- [Problem to solve]
Pull out the lines from the one containing "Task: Tap the 5× scale label" through the final line of the listing below and repeat them exactly. Leave the pictures behind.

- [Dataset entries]
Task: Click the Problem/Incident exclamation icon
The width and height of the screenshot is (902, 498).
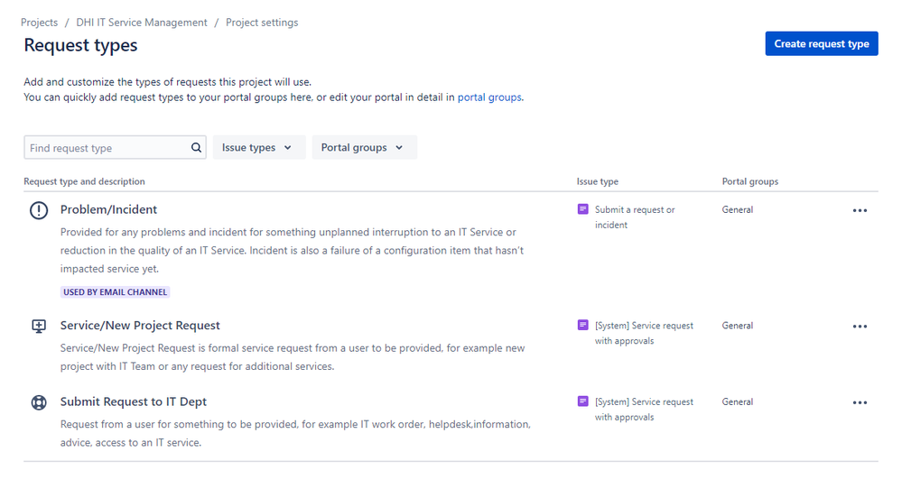Action: 39,210
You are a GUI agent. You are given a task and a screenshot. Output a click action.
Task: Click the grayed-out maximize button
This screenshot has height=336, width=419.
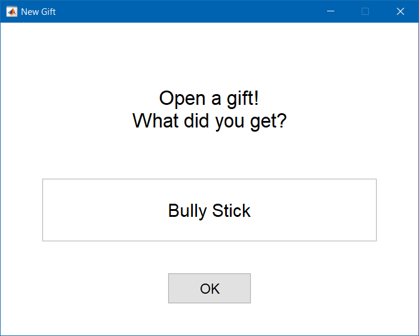(365, 11)
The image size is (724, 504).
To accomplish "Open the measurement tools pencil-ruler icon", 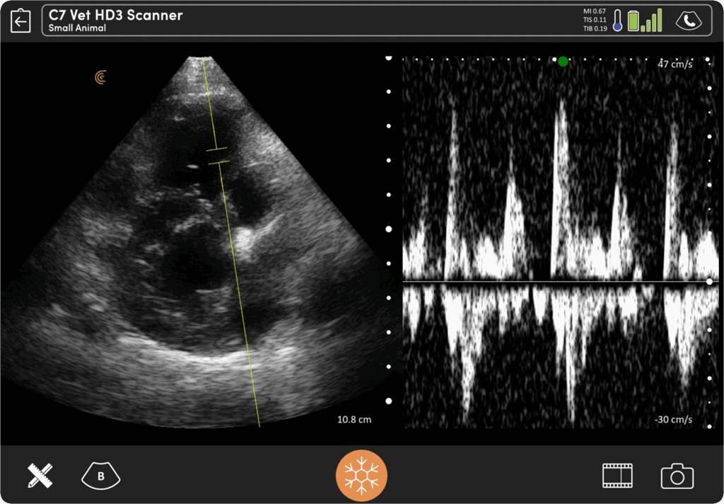I will pyautogui.click(x=41, y=476).
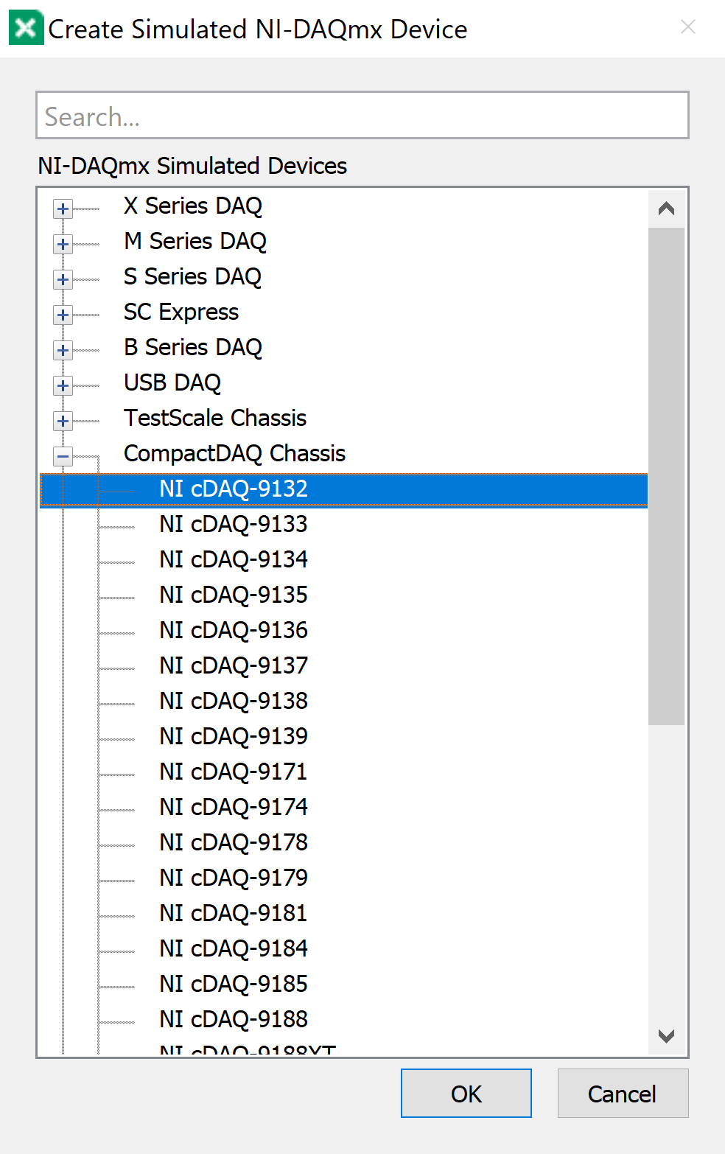The width and height of the screenshot is (725, 1154).
Task: Click the scroll-down arrow on the scrollbar
Action: [x=666, y=1036]
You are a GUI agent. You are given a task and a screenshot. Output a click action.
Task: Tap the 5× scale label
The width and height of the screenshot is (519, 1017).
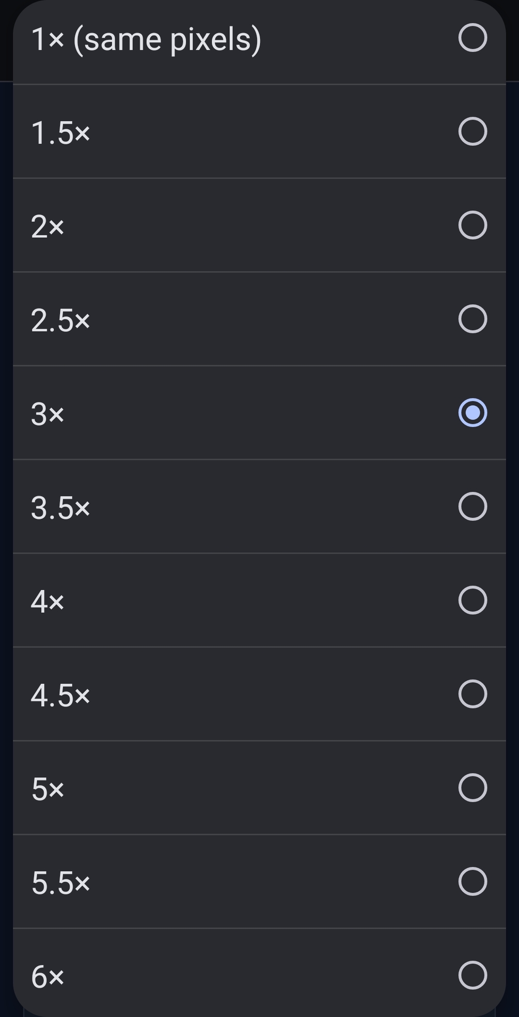48,789
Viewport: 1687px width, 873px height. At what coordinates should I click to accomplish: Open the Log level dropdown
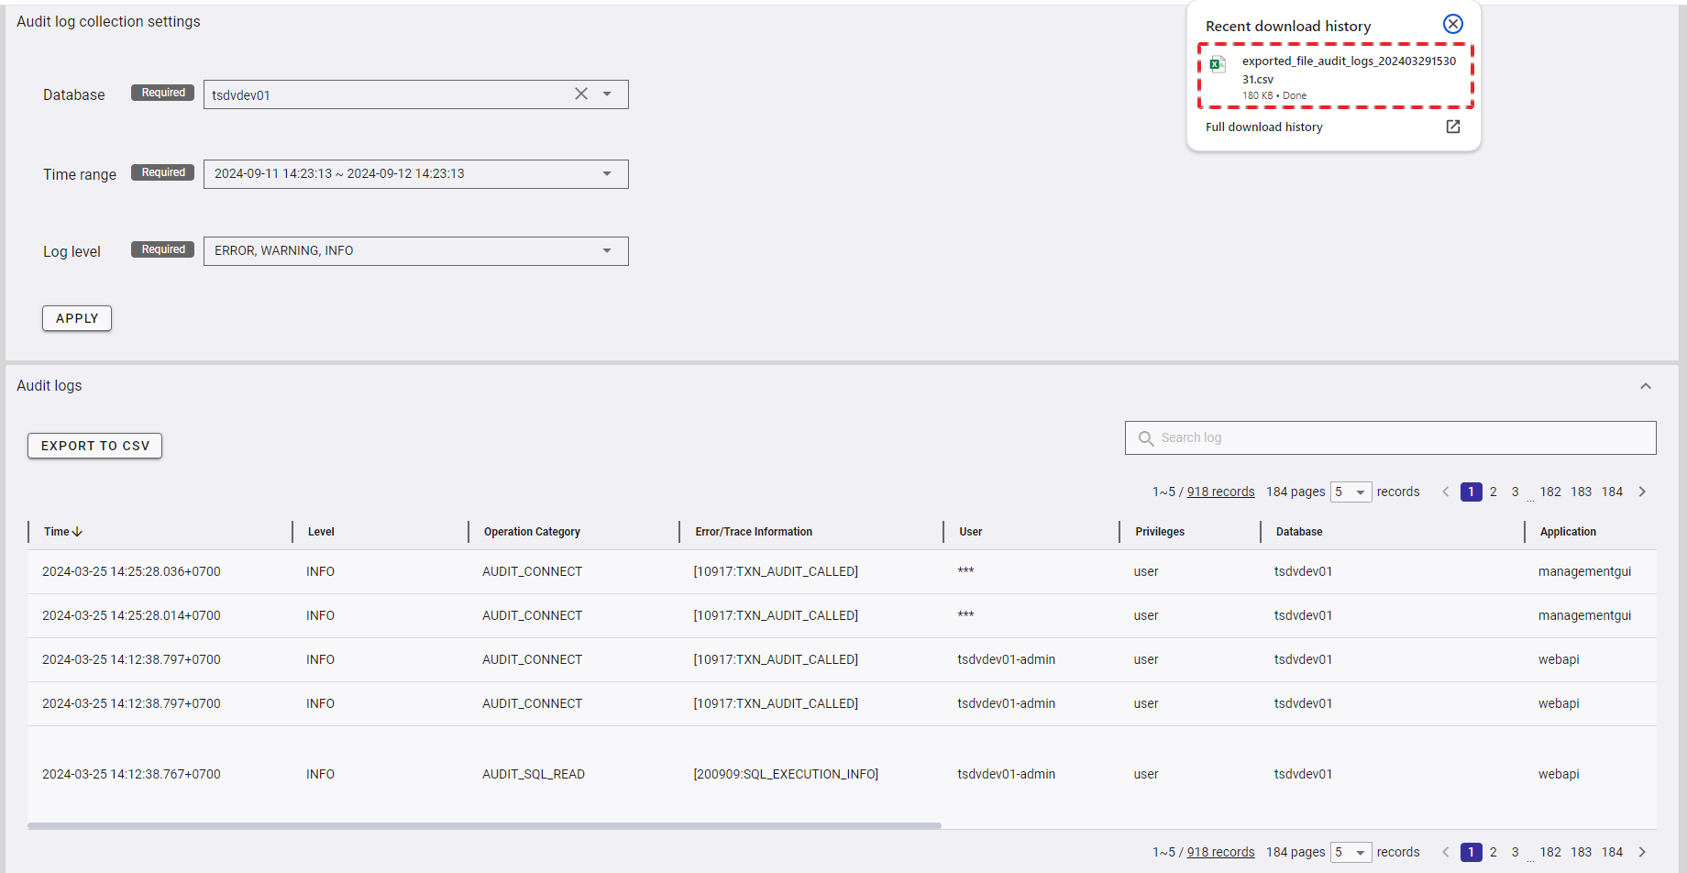(607, 251)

- [Task answer]
Task: Tap the 5× scale label
The width and height of the screenshot is (519, 1017).
48,789
Viewport: 1687px width, 873px height. At what coordinates should I click to accomplish: Open the Log level dropdown
(607, 251)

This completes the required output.